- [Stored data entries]
::::::

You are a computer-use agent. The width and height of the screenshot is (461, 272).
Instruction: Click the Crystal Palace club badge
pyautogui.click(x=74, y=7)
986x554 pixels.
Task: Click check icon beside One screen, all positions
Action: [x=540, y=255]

::::::

Copy the entries exactly as they appear.

You are a computer-use agent. The width and height of the screenshot is (461, 272).
Instruction: Click the Crystal Palace club badge
pyautogui.click(x=74, y=7)
986x554 pixels.
Task: Click check icon beside One screen, all positions
Action: [x=540, y=255]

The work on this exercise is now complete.